As criteria for TAVI expanded and the province approved funding for the treatment, referrals for TAVI increased from roughly 450 in 2012 to 1,550 in 2015. So, too, did the number of procedures, albeit at a slower pace. “Year on year, the number of TAVI procedures done in this country and in this province has gone up,” says Wijeysundera. “But has that increase in capacity kept pace with the increase in demand, as reflected by wait times?”

To answer that question, he and his team led by Dr. Gabby Elbaz-Greener, a research fellow in his program, turned to the CorHealth Ontario TAVI registry, which collects data on patient characteristics, referrals and TAVI-related procedures from 10 hospitals across the province and other health information databases. They found that between April 1, 2010 and March 31, 2016, the average wait time from referral to treatment was 105 days. When the researchers compared wait times before and after September 2012—that’s when the Ontario Ministry of Health and Long-Term Care approved funding for the procedure—they observed an initial decline in the pre-funding era, after which wait times remained nearly unchanged at 82 to 84 days.

“The fact that wait times have stayed essentially the same means that we’re in balance,” says Wijeysundera. “That’s a good thing, but it’s not necessarily an appropriate thing because that 100 days might be too long.” Indeed, his team found that for patients on the wait list, their odds of being hospitalized with heart failure was 14.7%, while their risk of dying was 4.3%—similar to the post-TAVI mortality rate. “The biggest predictor of dying on the waitlist was being on the wait list,” he says. “We will almost always have some degree of wait time; so, how do we triage patients and decide who should go first?”

One-half of this problem is identifying patients for whom TAVI is not suitable and taking them off the wait list. According to Wijeysundera’s study, which was published in March 2018 in the journal Circulation, cardiologists are getting better at determining which patients would not benefit and would be better served with palliation and comfort care. In these cases, the time from the initial referral to being taken off the wait list dropped from 90 to 32 days.

Armed with these data, Wijeysundera is working to convince policy-makers that there is a clear need for greater funding for TAVI procedures.

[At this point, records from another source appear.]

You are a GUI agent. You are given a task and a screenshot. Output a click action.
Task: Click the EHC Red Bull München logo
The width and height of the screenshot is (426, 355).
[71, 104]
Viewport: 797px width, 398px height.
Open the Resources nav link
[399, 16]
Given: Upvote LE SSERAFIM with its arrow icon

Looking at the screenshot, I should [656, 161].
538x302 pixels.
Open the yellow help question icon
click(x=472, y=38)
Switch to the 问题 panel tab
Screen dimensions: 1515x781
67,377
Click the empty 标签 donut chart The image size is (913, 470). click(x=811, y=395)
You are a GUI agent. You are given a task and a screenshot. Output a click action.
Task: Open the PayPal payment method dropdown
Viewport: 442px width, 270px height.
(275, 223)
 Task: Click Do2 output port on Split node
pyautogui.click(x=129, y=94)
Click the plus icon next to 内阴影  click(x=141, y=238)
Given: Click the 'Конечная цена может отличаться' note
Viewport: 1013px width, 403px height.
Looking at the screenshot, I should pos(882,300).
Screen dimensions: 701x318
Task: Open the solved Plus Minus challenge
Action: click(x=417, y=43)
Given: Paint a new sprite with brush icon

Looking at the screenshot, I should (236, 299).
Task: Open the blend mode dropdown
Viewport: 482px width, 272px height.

He is a member of an advisory group that offers recommendations to the health ministry on how best to allocate funding and improve patient access to life-saving medical treatments. “I’ve been privileged in that I get to do the research, and through my membership in those advisory committees, I’m also able to present that to the policy-makers so that they have this [data] at their fingertips when they make those decisions.”

— Betty Zou

This research is funded by the Heart and Stroke Foundation of Canada, Institute for Clinical Evaluative Sciences, Ontario Ministry of Health and Long-Term Care, and Ontario Ministry of Research, Innovation and Science.